Was war Ihr spannendstes Erlebnis bei Ihren Besuchen im Osten vor dem Mauerfall?
Hartmann: Ich war nur zweimal in Ost-Berlin, das war alles. Einmal 1984, da waren der Deutsche und der Französische Dom am heutigen Gendarmenmarkt noch Ruinen, aus denen Bäume wuchsen. Wenige Jahre später war ich nochmal mit dem Handball-Verein dort. Ich erinnere mich an eine Gruppe Jugendlicher am "Tränenpalast", mit denen wir ins Gespräch kamen und die dortbleiben mussten, während wir wieder in die S-Bahn nach West-Berlin einsteigen durften. Die Perversion eines Systems, das seine Menschen einsperrt, war für mich in diesem Moment mit Händen zu greifen.
Welches Fazit ziehen Sie nach knapp drei Jahrzehnten Wiedervereinigung zum Zusammenwachsen zwischen Ost und West?

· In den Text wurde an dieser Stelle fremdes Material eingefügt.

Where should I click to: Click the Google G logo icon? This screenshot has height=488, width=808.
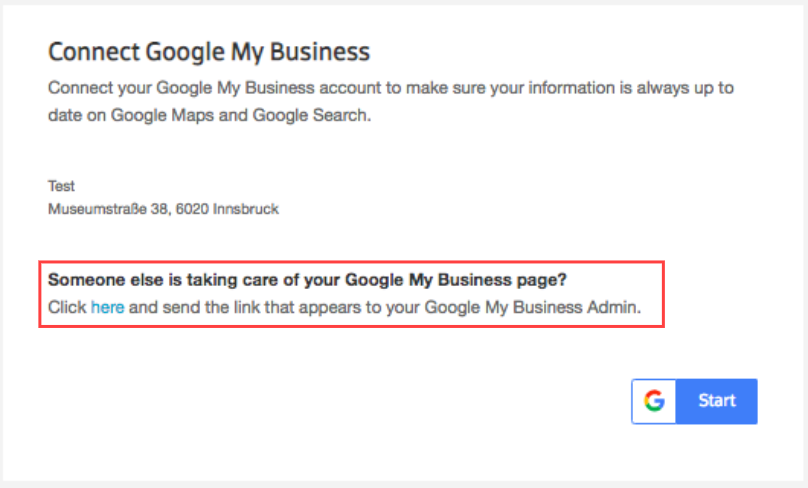pos(655,401)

Hartmann: Als Wahl-Potsdamer ist die Wiedervereinigung sowieso etwas ganz Selbstverständliches für mich. Anderen Menschen mag es anders gehen, und immer wieder macht es mich traurig, wenn Menschen den jeweils anderen Teil Deutschlands noch nie besucht haben oder gar aus Desinteresse und Vorurteilen einen Besuch entschieden verweigern. Aber mir bereitet viel eher Sorge, dass der Ton in der Gesellschaft allgemein ein rauerer geworden ist, dass die Menschen mehr übereinander als miteinander reden, dass die Regeln eines respektvollen Miteinanders immer schneller über Bord geworfen werden. Generell wird zu viel gemeckert in unserem Land, und da schließe ich mich nicht aus, aber das soll jetzt anders werden! (lacht)
Sie feiern nicht nur mit "Weissensee", sondern auch mit dem "Tatort" große Erfolge. Wie hat sich Rick Okon alias Jan Pawlak ins Dortmunder "Tatort"-Team eingefügt, und was ändert sich durch die neue Personalie für Ihre Rolle von Hauptkommissar Faber?
Hartmann: Rick ist ein klasse Kollege und Mensch, ein begabter junger Schauspieler mit den geradezu klassischen Manieren eines Gentlemans, eine Freude und ein Gewinn für uns. Für Faber bedeutet der neue Kollege auf jeden Fall weniger Streit.